**ENTRIES SHOWN**
•••••

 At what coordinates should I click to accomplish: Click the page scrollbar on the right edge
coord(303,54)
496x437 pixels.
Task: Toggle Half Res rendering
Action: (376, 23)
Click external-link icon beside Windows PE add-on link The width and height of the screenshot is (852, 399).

•••••

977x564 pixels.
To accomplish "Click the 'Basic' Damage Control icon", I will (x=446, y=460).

•••••

**INSTRUCTIONS TO FOLLOW**
Return every line in the entries above that contains the word "accomplish".

**WRITTEN ANSWER**
 At what coordinates should I click to accomplish: Click the page scrollbar on the right edge
To accomplish "Click the 'Basic' Damage Control icon", I will (x=446, y=460).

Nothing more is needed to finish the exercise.